Date: 7th November 2019
The world’s population is ageing and it is estimated by 2050 that 82 countries will have at least 20% of their population aged ≤65.
To this end, whilst medical advancements have increased our longevity, we are starting to see an emergence of complex health states involving multiple interconnected diseases requiring more sophisticated treatments, rather than those targeting individual diseases.
Scientists from Harvard University and Harvard Medical School, US, are now approaching the complexity of age-related diseases from a system-level point of view.
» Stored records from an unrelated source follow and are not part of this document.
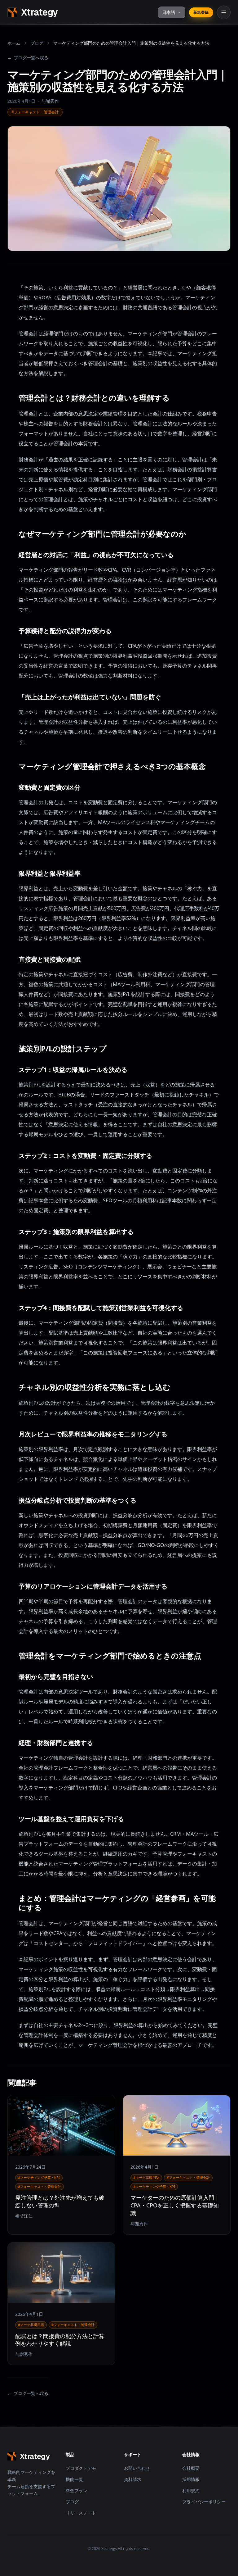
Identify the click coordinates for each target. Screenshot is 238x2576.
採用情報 (191, 2479)
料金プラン (76, 2490)
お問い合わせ (137, 2468)
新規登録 (201, 12)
The aim to mitigate multiple diseases with minimal therapeutic treatments, treating the patient as a whole and exploring the interconnectivity of the diseases.
George Church and his team have developed gene therapies to alleviate four age-related diseases; obesity, type II diabetes, heart and adrenal failure by targeting three genes associated with longevity; fibroblast growth factor 21 (FGF21), αKlotho and a soluble form of mouse transforming growth factor βreceptor 2 (sTGFβR2).
The team starting by constructing three separate adeno-associated viruse (AAV) vectors, containing each factor. FGF21 is produced by the liver, it is a circulating factor playing roles in metabolism and glucose handling. αKlotho is also a circulating factor, produced in the kidney and it is a known regulator of intracellular calcium and provides protection in heart and kidney pathologies. Finally, in this context TGFβ1 signalling has an important role in age-related hypertrophic cardiomyopathy, immune recruitment, and extracellular matrix formation, here sTGFβR2 binds and represses TGFβ1.
Each virus was injected into mice, and all showed overexpression of its associated transgene. The blood plasma of the mice showed a significant increase of FGF21 and αKlotho and a nearly 95% decrease in TGFβ1. Side effects of the treatment were deemed minimal.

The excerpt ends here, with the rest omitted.